I wonder which of the alternatives is a proper ESEARCH response to a  
following search:

. uid search 28:34
* SEARCH 38782 38789 40004 40301 40421 40814 41424
. OK UID SEARCH completed

If I now issue corresponding ESEARCH command:
. uid search return (all) 28:34

What should the IMAP server answer:
* ESEARCH (TAG ".") UID ALL 38782,38789,40004,40301,40421,40814,41424
or
* ESEARCH (TAG ".") UID ALL 38782:41424
. OK UID SEARCH completed
or maybe something else?

The argument for the first form is that it represents a compressed form  
of the ordinary search response (OK, not very much compressed this  
time), and for the latter, that it can be used as the sequence-set  
argument in a subsequent command, as demanded by the RFC.

Pawel Salek

Mark Crispin | 10 Aug 2007 07:47

Re: UID SEARCH responses


For what it's worth, UW imapd issues the
 	* ESEARCH (TAG ".") UID ALL 38782:41424
response instead of
 	* ESEARCH (TAG ".") UID ALL 38782,38789,40004,40301,40421,40814,41424
because there are no other UIDs in that range.

Pawel thought this is wrong, and that a UID range of 38782:41424 must mean 
all the possible values are in the map.

I suggested that he bring the matter up on this list.  I reviewed the 
ESEARCH RFC, and can find nothing to indicate that ESEARCH must deliver a 
UID map (as SEARCH does) rather than a UID sequence set.

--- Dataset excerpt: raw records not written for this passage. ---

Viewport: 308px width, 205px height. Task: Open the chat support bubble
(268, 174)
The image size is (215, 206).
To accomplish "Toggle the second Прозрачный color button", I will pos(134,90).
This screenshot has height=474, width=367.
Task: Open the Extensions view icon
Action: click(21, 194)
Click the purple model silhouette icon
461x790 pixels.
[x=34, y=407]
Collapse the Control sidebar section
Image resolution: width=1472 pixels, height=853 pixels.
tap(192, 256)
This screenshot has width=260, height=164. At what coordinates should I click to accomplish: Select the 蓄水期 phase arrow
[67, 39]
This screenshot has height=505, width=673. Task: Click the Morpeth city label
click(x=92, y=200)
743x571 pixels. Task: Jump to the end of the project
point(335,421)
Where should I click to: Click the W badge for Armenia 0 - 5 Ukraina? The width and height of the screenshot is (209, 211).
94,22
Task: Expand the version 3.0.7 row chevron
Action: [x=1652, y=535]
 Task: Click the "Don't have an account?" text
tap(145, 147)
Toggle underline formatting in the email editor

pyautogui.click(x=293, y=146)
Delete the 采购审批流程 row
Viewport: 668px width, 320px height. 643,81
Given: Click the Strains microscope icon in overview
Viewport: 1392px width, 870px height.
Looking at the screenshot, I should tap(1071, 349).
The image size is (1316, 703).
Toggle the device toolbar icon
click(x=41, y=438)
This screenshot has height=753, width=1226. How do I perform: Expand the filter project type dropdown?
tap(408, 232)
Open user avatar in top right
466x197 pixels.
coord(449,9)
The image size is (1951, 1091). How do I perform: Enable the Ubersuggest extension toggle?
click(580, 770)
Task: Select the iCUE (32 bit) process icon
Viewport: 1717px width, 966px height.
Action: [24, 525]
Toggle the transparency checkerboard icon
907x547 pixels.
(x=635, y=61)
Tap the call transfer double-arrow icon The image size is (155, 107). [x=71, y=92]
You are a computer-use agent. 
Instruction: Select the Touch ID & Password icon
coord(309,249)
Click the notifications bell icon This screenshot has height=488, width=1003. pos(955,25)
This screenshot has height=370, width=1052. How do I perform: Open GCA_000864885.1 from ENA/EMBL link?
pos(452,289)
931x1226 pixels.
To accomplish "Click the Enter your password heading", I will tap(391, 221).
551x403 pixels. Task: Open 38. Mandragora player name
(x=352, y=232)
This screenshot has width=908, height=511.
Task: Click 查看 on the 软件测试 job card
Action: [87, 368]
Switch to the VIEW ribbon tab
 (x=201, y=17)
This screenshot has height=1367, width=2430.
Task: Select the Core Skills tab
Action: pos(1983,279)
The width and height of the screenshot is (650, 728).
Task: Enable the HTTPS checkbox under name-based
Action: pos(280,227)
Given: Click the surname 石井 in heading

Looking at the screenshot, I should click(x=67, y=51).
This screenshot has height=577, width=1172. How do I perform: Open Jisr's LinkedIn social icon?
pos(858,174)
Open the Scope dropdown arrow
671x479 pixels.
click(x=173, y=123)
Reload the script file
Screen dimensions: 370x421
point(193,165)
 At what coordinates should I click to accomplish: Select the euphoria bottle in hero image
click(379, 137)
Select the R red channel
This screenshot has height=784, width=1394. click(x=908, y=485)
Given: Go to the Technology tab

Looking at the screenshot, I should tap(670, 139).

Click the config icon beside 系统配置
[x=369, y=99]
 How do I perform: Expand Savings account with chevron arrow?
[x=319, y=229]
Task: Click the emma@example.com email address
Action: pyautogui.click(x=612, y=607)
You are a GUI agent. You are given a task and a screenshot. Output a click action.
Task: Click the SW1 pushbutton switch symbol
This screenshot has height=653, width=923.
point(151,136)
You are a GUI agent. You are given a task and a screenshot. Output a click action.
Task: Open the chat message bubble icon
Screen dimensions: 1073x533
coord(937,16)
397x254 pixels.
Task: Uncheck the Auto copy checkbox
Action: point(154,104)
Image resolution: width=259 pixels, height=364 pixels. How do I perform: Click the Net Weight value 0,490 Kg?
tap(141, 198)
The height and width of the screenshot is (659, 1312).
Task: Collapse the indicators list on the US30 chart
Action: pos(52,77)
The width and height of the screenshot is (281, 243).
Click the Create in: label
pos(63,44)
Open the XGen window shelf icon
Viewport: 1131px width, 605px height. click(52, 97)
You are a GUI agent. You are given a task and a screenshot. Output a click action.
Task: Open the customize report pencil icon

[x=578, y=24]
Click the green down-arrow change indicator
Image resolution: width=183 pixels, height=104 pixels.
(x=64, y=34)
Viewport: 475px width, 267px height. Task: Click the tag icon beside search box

If Pawel is correct on the intent, then the ESEARCH RFC is broken since it 
is ambiguous on that point; either live with the ambiguity, or deprecate 
ESEARCH and replace it with some other syntax.  The horse is already out 
of the barn.

I contend that if a client wants the map, then "UID SEARCH ALL" is the 
correct command.  The only advantage to ESEARCH is getting the tag, which 
I don't think is much of an advantage for that particular command.

-- Mark --

http://panda.com/mrc
Democracy is two wolves and a sheep deciding what to eat for lunch.
Liberty is a well-armed sheep contesting the vote.